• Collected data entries
━━━

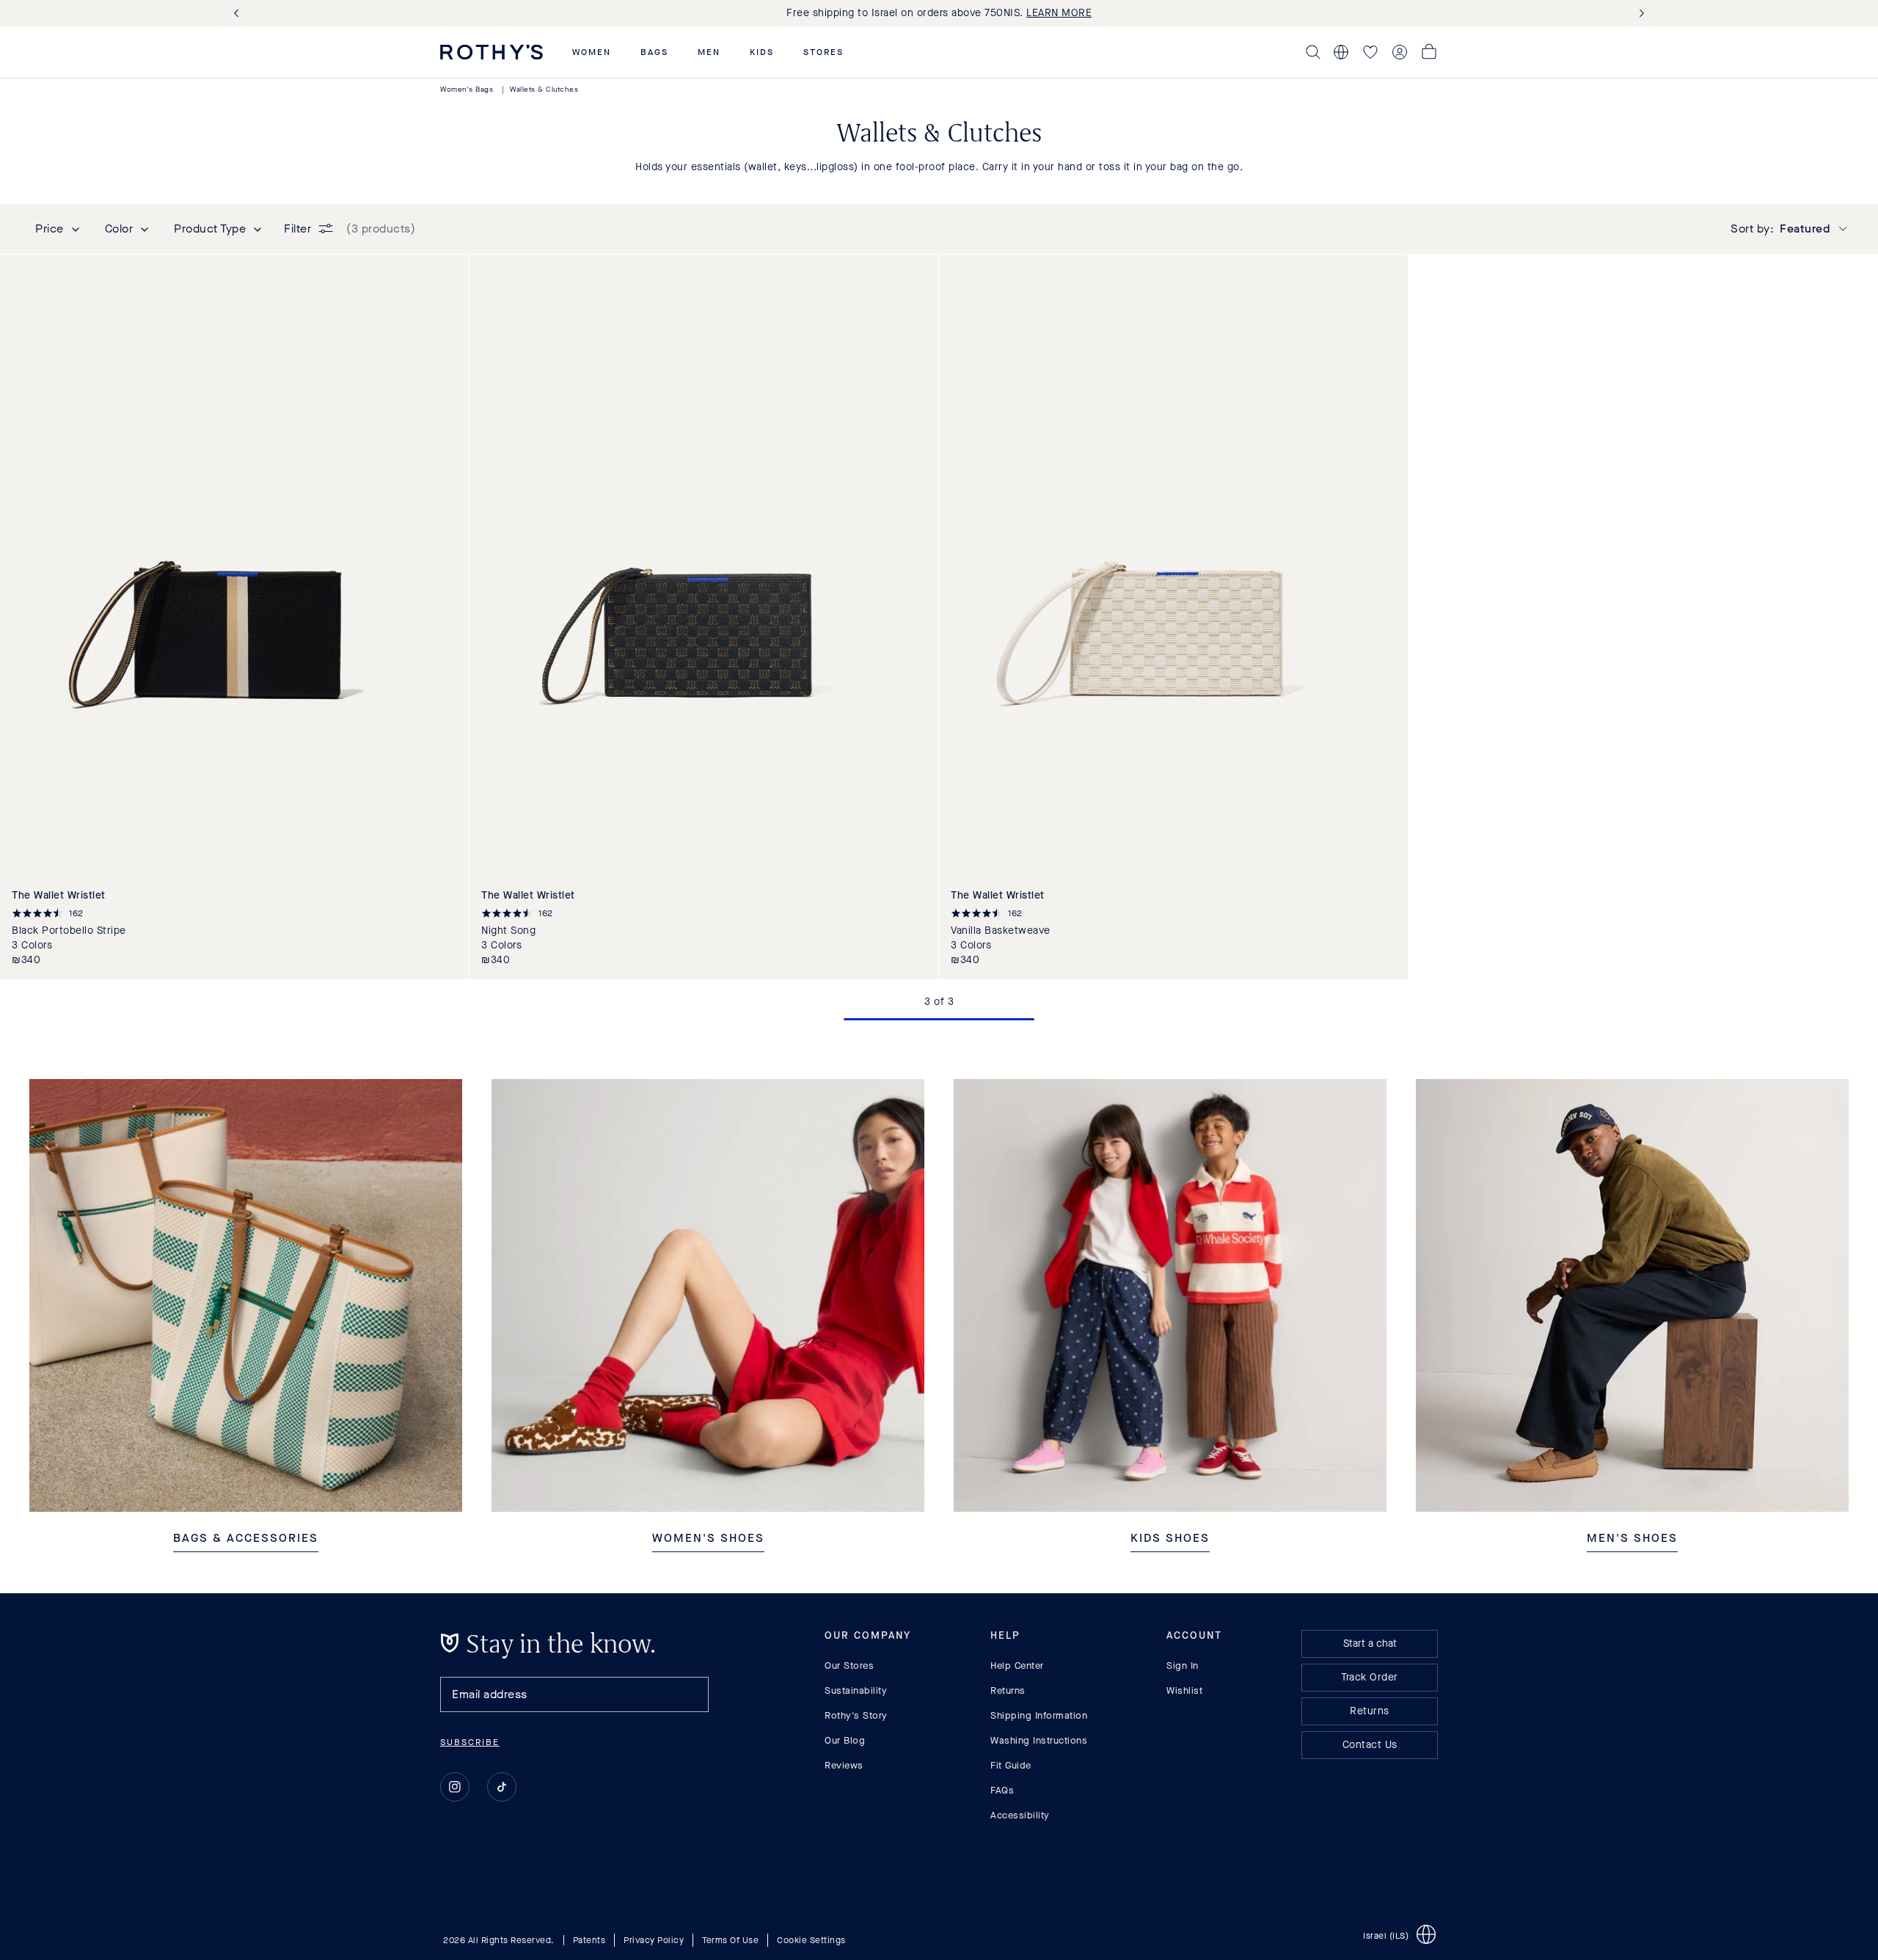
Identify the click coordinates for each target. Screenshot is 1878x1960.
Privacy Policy (654, 1940)
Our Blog (845, 1740)
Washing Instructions (1038, 1740)
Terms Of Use (730, 1940)
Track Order (1369, 1677)
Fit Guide (1010, 1765)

━━━

Output the line containing "Privacy Policy (654, 1940)" together with all later lines of the entries, exactly as written, through the final line.

Privacy Policy (654, 1940)
Our Blog (845, 1740)
Washing Instructions (1038, 1740)
Terms Of Use (730, 1940)
Track Order (1369, 1677)
Fit Guide (1010, 1765)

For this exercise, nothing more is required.